Snap25 January 2018Updated 5 months ago

Nickel: Beware the Chinese speculator

A 22% surge in Shanghai Futures Exchange positions drove nickel prices up 5.5% on Wednesday. Profit taking is a risk

SHFE Nickel positions jump 22% on speculative buying

SHFE
SHFE

The power of SHFE

Shanghai’s speculative flows have been an increasing presence in the market since 2015 when both the collapse and eventual halting of the stock market drove retail traders to metals. The growth of the SHFE Nickel contract has been just awesome with volumes at times matching the 39-year-old LME contract and all this after only having launched in March 2015.

SHFE Nickel almost matching LME

SHFE and LME Nickel Volumes (Mt)

LME, SHFE
LME, SHFE

Nickel vs Stainless could be cause for concern

Given the highly speculative and even retail trading base of SHFE, a quick turn to profit taking and mass liquidation is always a risk. On a fundamental basis, we do feel cautious.
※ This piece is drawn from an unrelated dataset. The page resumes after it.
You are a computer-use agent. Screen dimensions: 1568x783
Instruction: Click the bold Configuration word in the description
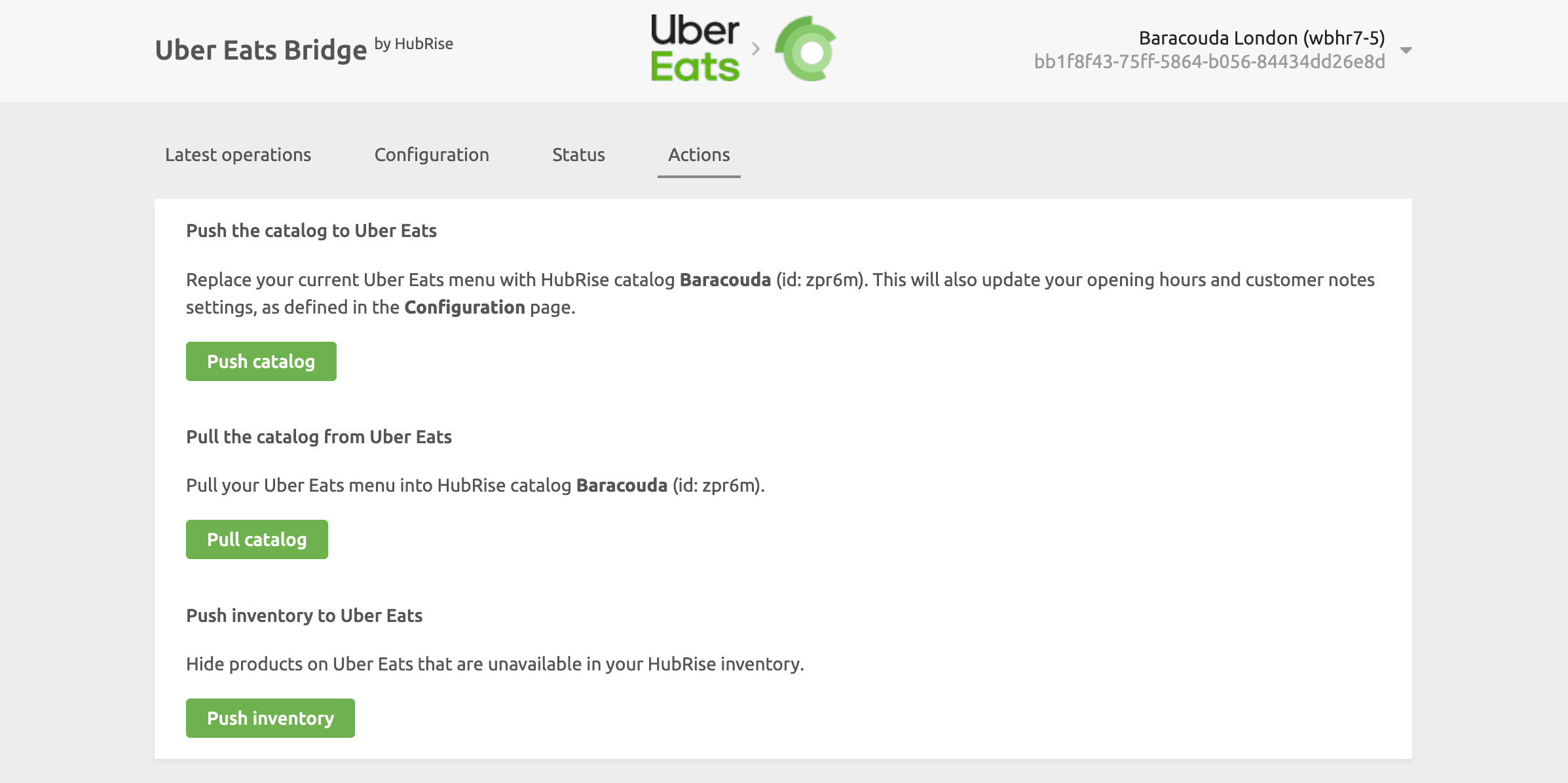click(x=464, y=308)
We note that stainless steel prices almost perfectly led the nickel price through 2017. Even following the EV hype that followed LME Week in November, once nickel overshot the price of this core demand unit the market soon reversed. Nickel's outperformance of stainless had put it on our watch list back in December and if yesterday’s price gains don’t follow through, then it will seem the demand side of the equation isn’t matching up. Stainless steel is responsible for c.60-70% of nickel demand with EV and batteries still making up less than 5%.

ING expects Nickel prices to average $11,000/mt in 2018 and whilst we do see supply deficits we think that high inventory will keep prices capped. We are expecting prices to rise to $13,000 through 2020 as those stocks are drawn down.